Consigne =>
Pour chacune des affirmations suivantes, dites si elle concorde avec l'extrait à lire en répondant par oui ou non, puis citez mot pour mot les termes de l'extrait qui permettent de trancher. (a) Dans Building Stories, les quatorze histoires doivent se lire dans un ordre fixe. (b) Ware exerce un contrôle élevé sur les traductions de ses œuvres. (c) Le lecteur finit par saisir comment fonctionnent les spécificités de l'artiste.

Extrait à lire =>
Ware poursuit sur ses exigences de reprographie, son degré de contrôle élevé sur les traductions de ses œuvres, leur nature irrémédiablement bande dessinée, quasi inadaptable. Dans le deuxième entretien, Benoît Peeters creuse les questions de forme (l’étonnant Building Stories avec quatorze histoires chacune d’un format différent pouvant se lire dans n’importe quel ordre), son exploration des possibilités du langage de la bande dessinée et l’attention que cela requiert de la part du lecteur, la nécessité d’un graphisme simplifié pouvant tendre vers les schémas entre diagramme et idéogramme, la puissance d’expression de ce langage, son attachement à la bande dessinée imprimée. Étrangement, le lecteur en sort à la fois avec une meilleure compréhension de la démarche artistique du bédéaste, mais également une frustration plus grande, surtout s’il a déjà lu une de ses bandes dessinées. En effet, il a été mis sur le chemin des spécificités de cet artiste, sans pour autant parvenir à saisir comment elles fonctionnent.

Données affichées =>
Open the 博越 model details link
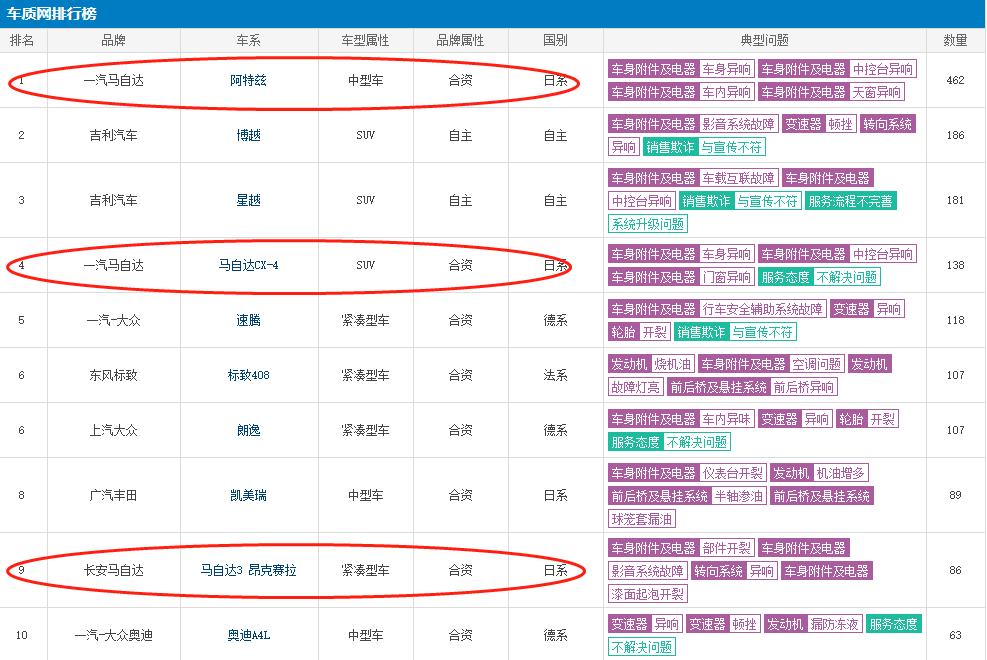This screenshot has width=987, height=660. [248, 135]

---

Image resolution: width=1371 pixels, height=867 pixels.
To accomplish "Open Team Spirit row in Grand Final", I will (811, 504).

Réponse attendue =>
(a) Non : « pouvant se lire dans n’importe quel ordre ».
(b) Oui : « son degré de contrôle élevé sur les traductions de ses œuvres ».
(c) Non : « sans pour autant parvenir à saisir comment elles fonctionnent ».